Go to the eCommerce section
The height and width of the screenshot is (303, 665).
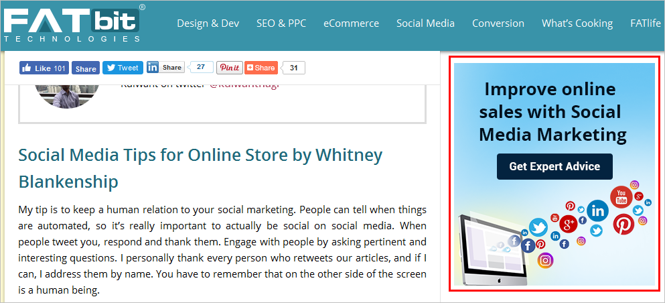point(351,23)
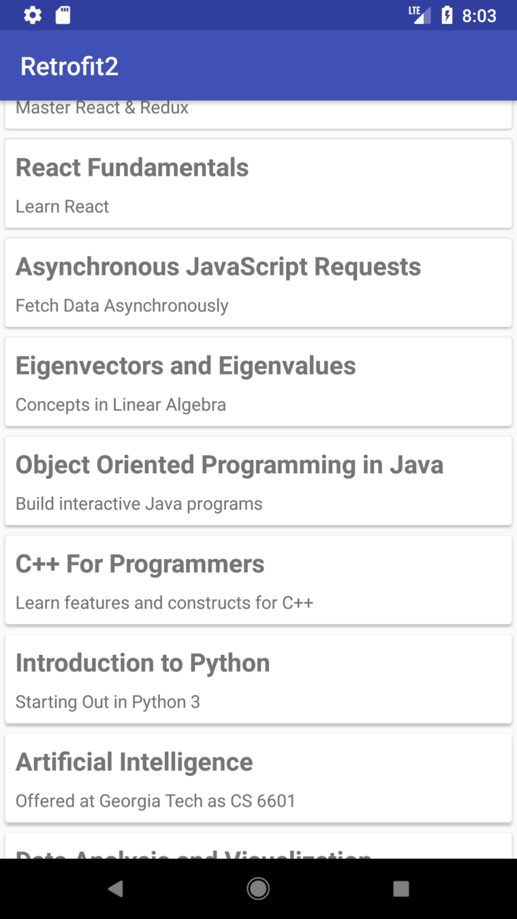
Task: Open Introduction to Python course
Action: tap(258, 679)
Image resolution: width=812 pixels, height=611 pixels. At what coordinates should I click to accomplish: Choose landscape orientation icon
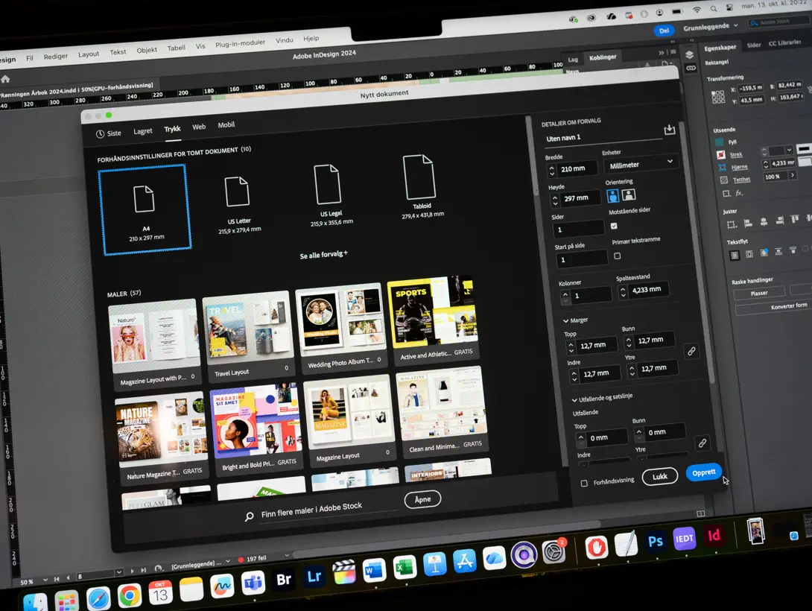coord(629,194)
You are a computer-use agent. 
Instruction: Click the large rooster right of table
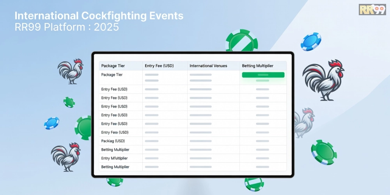pos(323,81)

## Instructions to follow
Reproduce verbatim the lines of the material above, beginning with its first line and ending with the line that contains "You are a computer-use agent."; skip pictures.

## Answer below
Go to the eCommerce section
The height and width of the screenshot is (303, 665).
point(351,23)
Task: Open Introduction to Python course
Action: tap(258, 679)
Image resolution: width=812 pixels, height=611 pixels. At what coordinates should I click to accomplish: Choose landscape orientation icon
coord(629,194)
You are a computer-use agent. 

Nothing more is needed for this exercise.